BEYOND THE NUMBERS
Warning that Medicare and Medicaid are “the primary drivers of upward pressure on the Federal budget,” House Budget Committee Chair Paul Ryan and former Congressional Budget Office head Alice Rivlin have proposed replacing Medicare with vouchers and Medicaid with a block grant. These changes would profoundly impair health care coverage for the elderly, people with disabilities, and people with low incomes, my new report explains. Moreover, they would not address the real reason for the projected large increases in these programs in coming decades: rising costs throughout the U.S. health care system, both public and private.

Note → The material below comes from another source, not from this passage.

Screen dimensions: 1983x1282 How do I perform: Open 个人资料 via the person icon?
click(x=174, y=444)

We’ve already explained the problems with block-granting Medicaid, which would shift costs to states, beneficiaries, and health care providers, so I’ll focus here on the harmful impact of Ryan and Rivlin’s Medicare proposal.
Its biggest change would be to eliminate Medicare in its current form for people now age 55 or under. Instead of receiving guaranteed coverage for hospital and medical care, they would get a voucher to help them buy private insurance on their own in a new marketplace called a Medicare Exchange. The proposed Medicare Exchange, however, would lack crucial consumer protections that will be in the exchanges that health reform will establish for non-elderly people to buy coverage. For example, there would be no minimum set of benefits that all insurance plans in the Medicare Exchange must provide.

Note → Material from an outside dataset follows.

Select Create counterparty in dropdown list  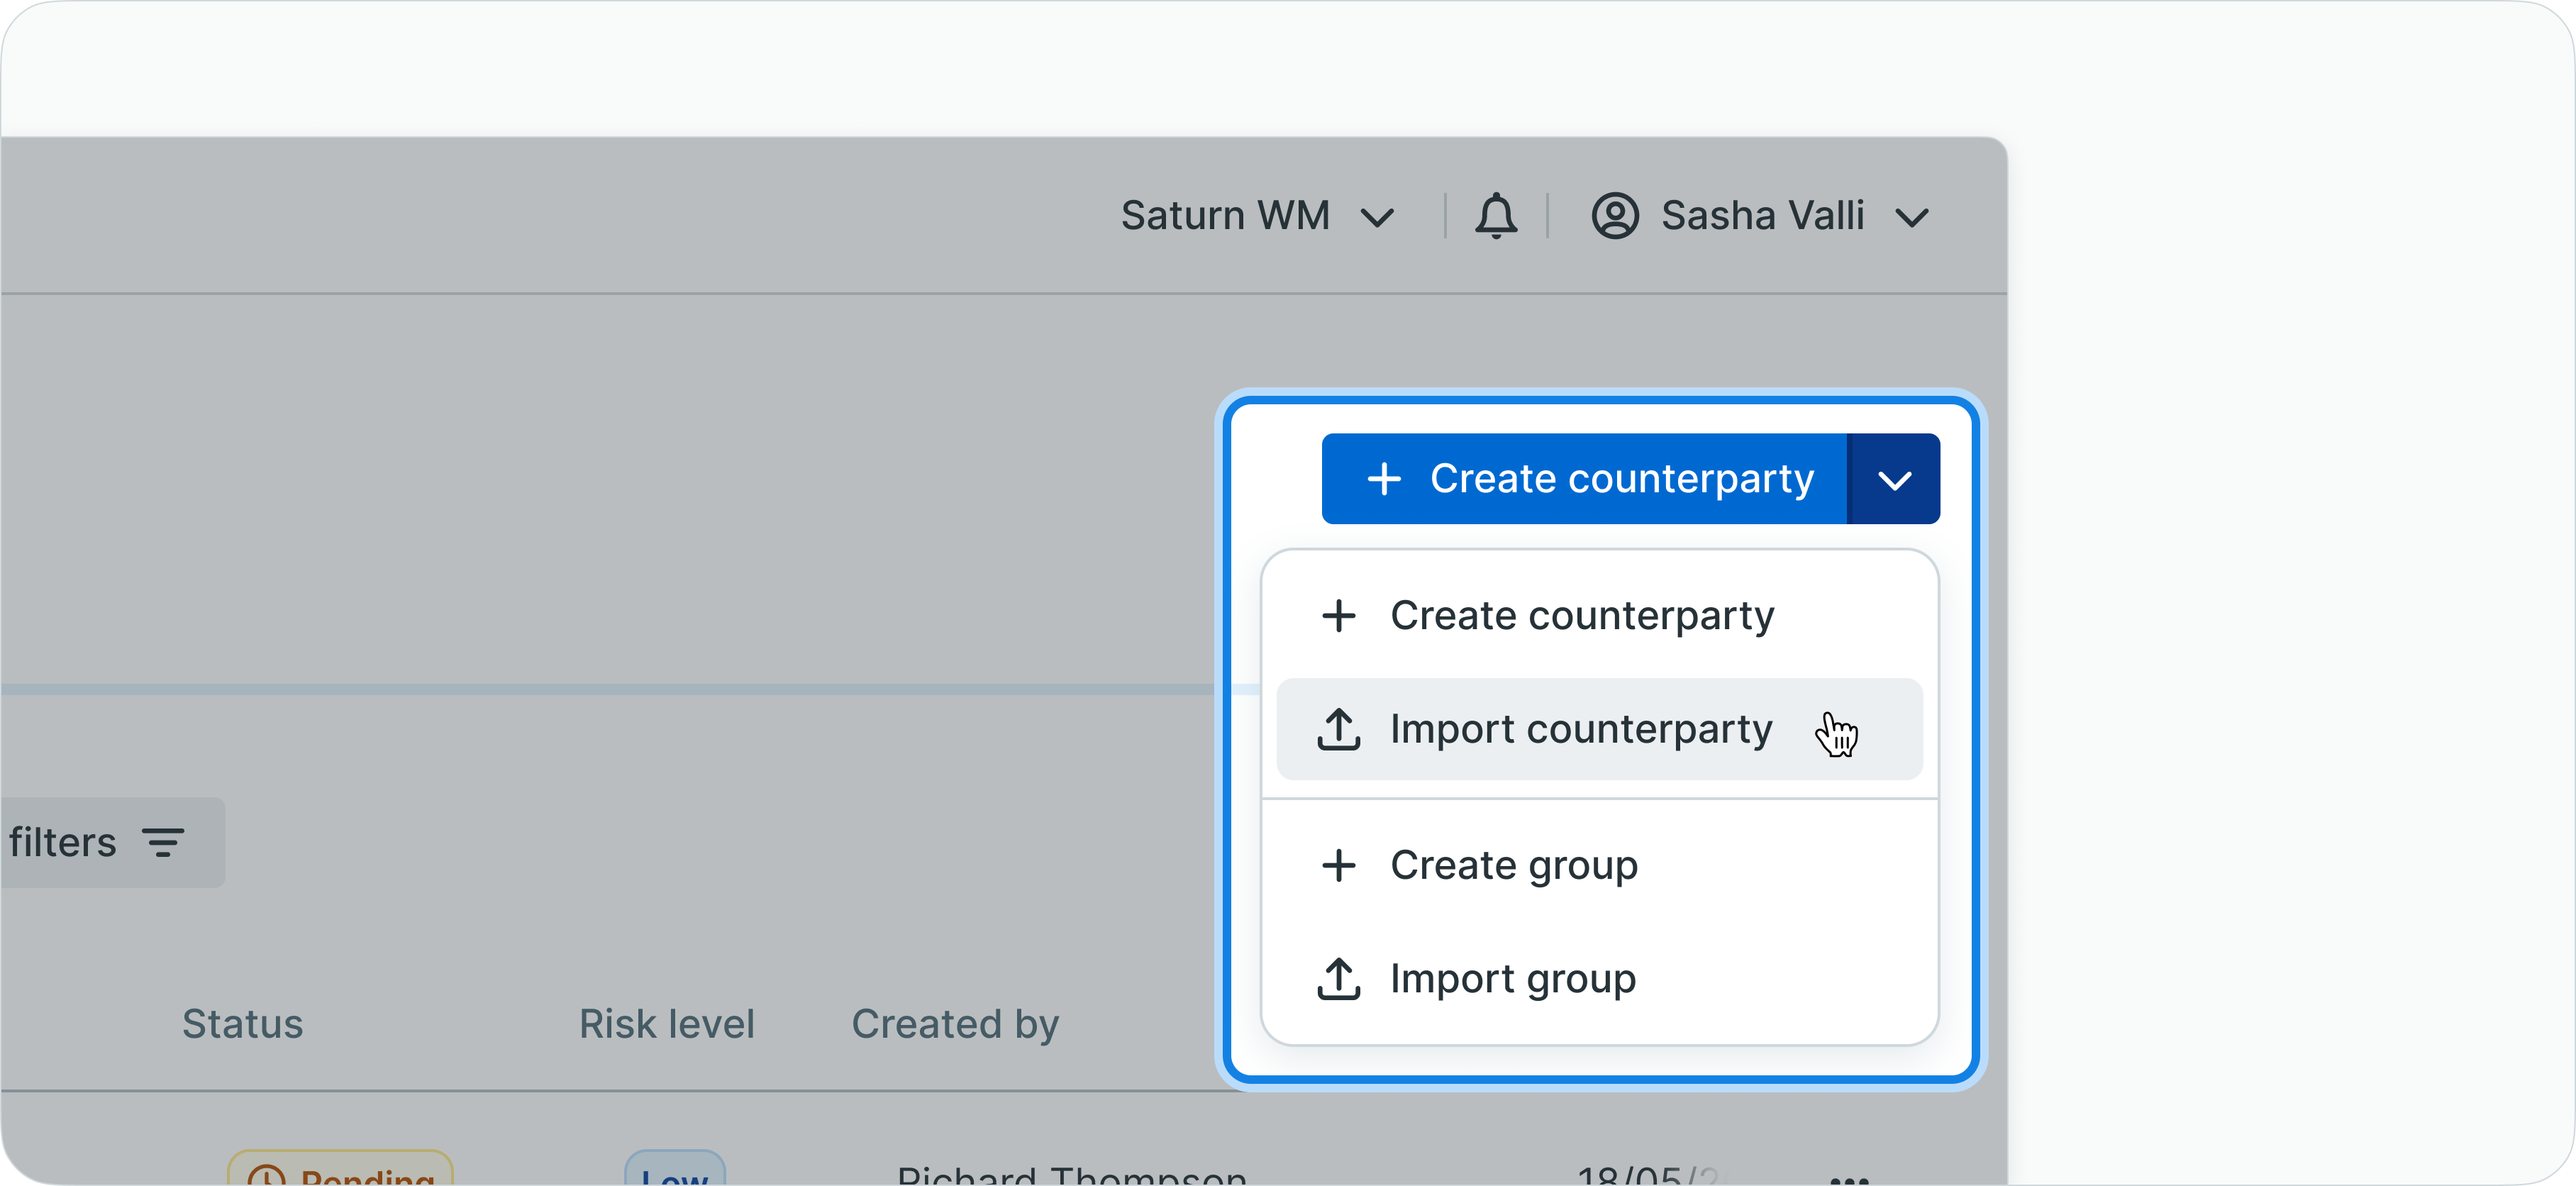coord(1582,616)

Many beneficiaries would find that their voucher would be too small to buy coverage that’s comparable to what Medicare now provides. (One reason is that eliminating traditional Medicare would tend to raise health costs, since the program generally pays less to providers and incurs lower administrative expenses than private insurance.) As a result, “Voucher recipients would probably have to purchase less extensive coverage or pay higher premiums than they would under current law,” according to the Congressional Budget Office.
Starting in 2021, the Ryan-Rivlin plan would also raise Medicare’s eligibility age by two months a year from its current 65 until it reached 67 in 2032. Most 65- and 66-year-olds would be eligible to buy coverage in the health insurance exchanges, but many of them would have to pay considerably more than they would under Medicare, and some would end up uninsured.

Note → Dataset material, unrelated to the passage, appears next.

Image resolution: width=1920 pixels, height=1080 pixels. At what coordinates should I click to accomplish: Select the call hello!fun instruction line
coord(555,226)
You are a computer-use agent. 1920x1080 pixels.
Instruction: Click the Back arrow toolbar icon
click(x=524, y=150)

Moreover, adding these people to the exchanges would raise premiums for everyone else in the exchanges, since older people cost more to insure. Those higher costs might lead some healthier people in the exchanges to drop coverage, which in turn could raise costs still further by making the pool of people in the exchanges sicker, on average. If this process went far enough, it could jeopardize the viability of the exchanges.
Finally, the Ryan-Rivlin proposal would require many people who are allowed to remain in traditional Medicare to pay much more for health care by establishing a $600 deductible for Medicare-covered services and requiring beneficiaries to pay 20 percent of all costs above the deductible.
The larger problem with the Ryan-Rivlin proposal is that it would be unwise to try to get massive savings out of Medicare and Medicaid unless we can also slow the growth in private health spending. Growth in federal health care costs is not driven by factors that are unique to public programs. In fact, per-beneficiary spending has grown at nearly the same rate in Medicare and Medicaid as in the health care system overall over the past three decades.
Medicare and Medicaid can and should take the lead in slowing the growth of costs, as they have done in the past, but they cannot get too far out in front. Attempting to force big cuts in federal health spending without also restraining the growth of private health care costs would simply shift costs to vulnerable beneficiaries (and limit their access to needed care) or, in the case of the Medicaid block grant, to state taxpayers.
Fortunately, the new health reform law takes important steps to slow the growth of health care costs. Congress should work to assure its effective implementation, not undermine Medicare and Medicaid, which form the bedrock of health security for seniors, persons with disabilities, and those with low incomes.